I slip my feet into my sneakers, my phone into my pocket, and head to the library.

It’s after dinner, so I’m not expecting a crowd. Especially not on a Monday evening. There’s a calm to the library that I love. It always makes me think I should come here more often. Maybe sit and study here instead of in my room, where there are a lot of distractions and people milling about.

I don’t make it far before I see a familiar profile. It’s been a while since I’ve seen Orion Davenport, Kelsey’s older brother. He looks a lot like Skye, but bulkier, with a more defined jawline. And his eyes are blue, not brown.

Another Davenport sibling. I sway on my feet, chewing the inside of my lip. Messing with the gay one is easy, right? What if I seduce the straight one? Hell, fucking two siblings will definitely piss her off even more than one.

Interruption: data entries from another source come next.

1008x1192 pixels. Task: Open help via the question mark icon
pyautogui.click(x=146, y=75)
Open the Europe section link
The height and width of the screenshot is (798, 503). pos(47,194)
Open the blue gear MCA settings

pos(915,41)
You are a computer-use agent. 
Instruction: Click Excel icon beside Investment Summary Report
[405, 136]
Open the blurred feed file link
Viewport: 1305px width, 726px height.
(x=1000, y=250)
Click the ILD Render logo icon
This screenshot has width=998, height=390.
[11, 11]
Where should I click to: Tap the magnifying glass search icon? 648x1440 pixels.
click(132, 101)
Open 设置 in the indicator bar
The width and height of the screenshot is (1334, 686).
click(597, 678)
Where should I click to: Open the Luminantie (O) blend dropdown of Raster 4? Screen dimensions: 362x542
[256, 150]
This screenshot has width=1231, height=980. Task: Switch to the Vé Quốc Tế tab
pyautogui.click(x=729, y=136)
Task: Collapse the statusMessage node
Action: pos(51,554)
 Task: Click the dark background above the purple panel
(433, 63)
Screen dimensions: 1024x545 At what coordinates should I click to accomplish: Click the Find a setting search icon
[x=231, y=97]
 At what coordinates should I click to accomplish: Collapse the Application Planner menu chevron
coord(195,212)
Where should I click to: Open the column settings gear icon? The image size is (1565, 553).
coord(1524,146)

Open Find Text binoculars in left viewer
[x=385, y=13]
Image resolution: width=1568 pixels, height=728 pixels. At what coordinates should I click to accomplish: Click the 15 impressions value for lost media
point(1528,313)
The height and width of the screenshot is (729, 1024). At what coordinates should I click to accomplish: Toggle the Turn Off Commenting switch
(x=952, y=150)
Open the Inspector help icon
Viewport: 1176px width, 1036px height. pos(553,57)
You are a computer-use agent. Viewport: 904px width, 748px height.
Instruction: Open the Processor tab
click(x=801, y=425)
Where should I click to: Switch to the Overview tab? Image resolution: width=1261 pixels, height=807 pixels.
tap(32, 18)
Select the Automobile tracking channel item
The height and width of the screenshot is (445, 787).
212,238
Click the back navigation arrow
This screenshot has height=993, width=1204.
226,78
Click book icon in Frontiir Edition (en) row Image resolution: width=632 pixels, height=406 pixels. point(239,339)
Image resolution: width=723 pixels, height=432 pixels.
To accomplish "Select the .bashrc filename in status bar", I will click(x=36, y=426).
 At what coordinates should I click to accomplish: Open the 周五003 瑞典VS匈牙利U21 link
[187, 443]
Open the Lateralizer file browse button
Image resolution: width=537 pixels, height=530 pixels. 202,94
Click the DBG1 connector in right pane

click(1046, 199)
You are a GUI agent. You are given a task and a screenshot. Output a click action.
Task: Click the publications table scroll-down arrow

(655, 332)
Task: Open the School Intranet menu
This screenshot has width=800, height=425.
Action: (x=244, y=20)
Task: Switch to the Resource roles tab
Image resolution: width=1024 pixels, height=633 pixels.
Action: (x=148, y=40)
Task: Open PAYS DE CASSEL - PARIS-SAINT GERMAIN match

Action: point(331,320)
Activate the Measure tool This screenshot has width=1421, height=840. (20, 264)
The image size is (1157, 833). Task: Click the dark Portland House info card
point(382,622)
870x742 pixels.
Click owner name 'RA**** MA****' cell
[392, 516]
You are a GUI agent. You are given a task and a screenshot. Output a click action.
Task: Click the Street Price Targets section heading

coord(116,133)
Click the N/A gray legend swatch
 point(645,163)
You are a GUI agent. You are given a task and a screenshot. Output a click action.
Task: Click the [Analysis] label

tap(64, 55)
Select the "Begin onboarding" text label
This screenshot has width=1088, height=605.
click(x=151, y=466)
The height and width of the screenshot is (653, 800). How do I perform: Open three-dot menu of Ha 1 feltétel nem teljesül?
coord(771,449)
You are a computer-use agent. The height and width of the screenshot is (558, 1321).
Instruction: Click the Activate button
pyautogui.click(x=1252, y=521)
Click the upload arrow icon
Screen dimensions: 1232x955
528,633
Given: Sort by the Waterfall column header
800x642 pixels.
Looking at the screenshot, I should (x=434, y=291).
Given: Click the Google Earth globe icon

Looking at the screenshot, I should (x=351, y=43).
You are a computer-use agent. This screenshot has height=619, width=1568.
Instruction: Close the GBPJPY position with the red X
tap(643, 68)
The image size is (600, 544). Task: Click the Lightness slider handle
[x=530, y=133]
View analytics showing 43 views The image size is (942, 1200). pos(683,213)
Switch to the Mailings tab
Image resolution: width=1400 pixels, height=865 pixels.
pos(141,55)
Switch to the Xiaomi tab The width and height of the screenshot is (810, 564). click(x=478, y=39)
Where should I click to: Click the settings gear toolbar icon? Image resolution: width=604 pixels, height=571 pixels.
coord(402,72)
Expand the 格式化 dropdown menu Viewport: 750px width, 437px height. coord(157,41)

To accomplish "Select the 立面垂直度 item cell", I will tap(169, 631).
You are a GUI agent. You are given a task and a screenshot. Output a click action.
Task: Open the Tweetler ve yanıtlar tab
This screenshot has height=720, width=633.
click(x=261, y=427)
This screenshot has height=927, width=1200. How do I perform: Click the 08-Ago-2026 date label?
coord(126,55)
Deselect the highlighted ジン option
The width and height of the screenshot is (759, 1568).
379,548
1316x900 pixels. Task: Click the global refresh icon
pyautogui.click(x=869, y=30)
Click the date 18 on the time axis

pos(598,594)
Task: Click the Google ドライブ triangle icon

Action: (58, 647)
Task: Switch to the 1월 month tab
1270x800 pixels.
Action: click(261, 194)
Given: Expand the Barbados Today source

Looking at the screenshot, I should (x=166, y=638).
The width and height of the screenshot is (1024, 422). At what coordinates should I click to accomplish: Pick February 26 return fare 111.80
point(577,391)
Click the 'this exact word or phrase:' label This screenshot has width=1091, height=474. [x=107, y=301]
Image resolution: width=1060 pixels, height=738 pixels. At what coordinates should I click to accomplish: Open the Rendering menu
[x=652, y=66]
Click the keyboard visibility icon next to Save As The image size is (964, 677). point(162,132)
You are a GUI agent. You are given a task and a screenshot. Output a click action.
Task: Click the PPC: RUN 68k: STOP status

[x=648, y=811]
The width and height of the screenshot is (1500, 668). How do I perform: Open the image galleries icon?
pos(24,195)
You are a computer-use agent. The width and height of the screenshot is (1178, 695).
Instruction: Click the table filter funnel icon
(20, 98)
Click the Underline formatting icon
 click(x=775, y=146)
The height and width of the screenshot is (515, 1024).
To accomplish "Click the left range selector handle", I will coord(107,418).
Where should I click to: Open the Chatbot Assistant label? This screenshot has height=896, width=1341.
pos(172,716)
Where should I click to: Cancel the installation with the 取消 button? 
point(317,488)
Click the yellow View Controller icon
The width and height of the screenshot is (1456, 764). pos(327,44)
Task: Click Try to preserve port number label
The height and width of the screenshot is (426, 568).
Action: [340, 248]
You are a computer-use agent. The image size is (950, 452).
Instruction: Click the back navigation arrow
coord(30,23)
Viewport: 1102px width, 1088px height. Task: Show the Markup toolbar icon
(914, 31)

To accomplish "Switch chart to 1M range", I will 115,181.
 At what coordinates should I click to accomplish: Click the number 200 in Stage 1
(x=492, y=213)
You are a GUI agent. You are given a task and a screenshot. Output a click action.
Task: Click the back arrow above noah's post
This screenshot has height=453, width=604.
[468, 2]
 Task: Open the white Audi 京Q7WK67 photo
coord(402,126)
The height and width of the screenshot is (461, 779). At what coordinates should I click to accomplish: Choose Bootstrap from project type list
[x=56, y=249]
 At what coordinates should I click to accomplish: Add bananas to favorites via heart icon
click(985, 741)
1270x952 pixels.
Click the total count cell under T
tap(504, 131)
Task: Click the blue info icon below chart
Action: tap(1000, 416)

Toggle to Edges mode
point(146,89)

This time, I’m going to make it clear that while I’m definitely interested just for the fun of it, I’m also pissed off at his sister, which means no one is off limits anymore. No guilt this way.

I glance around and head for him. “Hey,” I greet, keeping my voice down.

As I’m suspecting, Orion gives me a big smile. “Nolan.”

“I’m always surprised to see you on campus.”

He raises one shoulder and then pushes a chair out for me.

“You know, I’m doing exactly what I went to school to do and…

it’s fine. But I just feel… lackluster, you know?

I thought I’d take one class a semester just to see if something strikes a chord in me.

Maybe I’m looking for something that doesn’t exist.”

“There should be a better way to find the work you want to do with your life. For example,” I grip his biceps. “You like working out. How did you stumble into that?”

He laughs. I grin wider when he flexes his arm under my hand. Maybe I use that as a convincing excuse to rub his arm and squeeze a little. Perhaps in reminiscence of what one might do to a cock.

“Dad. Hockey. I used to tag along a lot as a kid and with hockey comes workouts. I was mesmerized by how big these guys were, not realizing that to a six-year-old, every guy is big, and I wanted to be like them.”

“And you keep with it because?”

“I enjoy it.”

“That’s my point, right? We’re more likely to stumble upon our passions than we are to choose it from a career catalog.”

Orion sighs. I watch him as he sits back and lets his head fall back. I’m no longer touching him, but now I’m staring at him. Those big pecs. The shape of his neck. The waves in his hair that would be curls if he let it grow longer.

Our silence stretches for a minute. Maybe two. He turns his head to look at me. “Kelsey says you broke up with her.”

“Did she tell you she’s a shitty girlfriend?”

He smirks. “No, but I could have volunteered that information beforehand if you’d asked.”

I shrug. “Everything is a life experience, right? A learning experience. Exploratory experience.” My eyes drop to his mouth and then meet his eyes again.

Orion huffs quietly. “Uh-huh.”

I take his pen from the table and pull his notebook toward me, where I jot down my cell number. Then I meet his eyes again. “If you want to have some experiences that have nothing to do with school, give me a call.”

Still amused. “Sure, Nolan.”

I grip his arm as I get up again. “So, so strong,” I tease, winking at him. His quiet laughter follows me as I disappear into the stacks of books. I’m not sure I succeeded. I’m out of practice at seduction. But we’ll see. I’ve now planted the seed. That’s a start.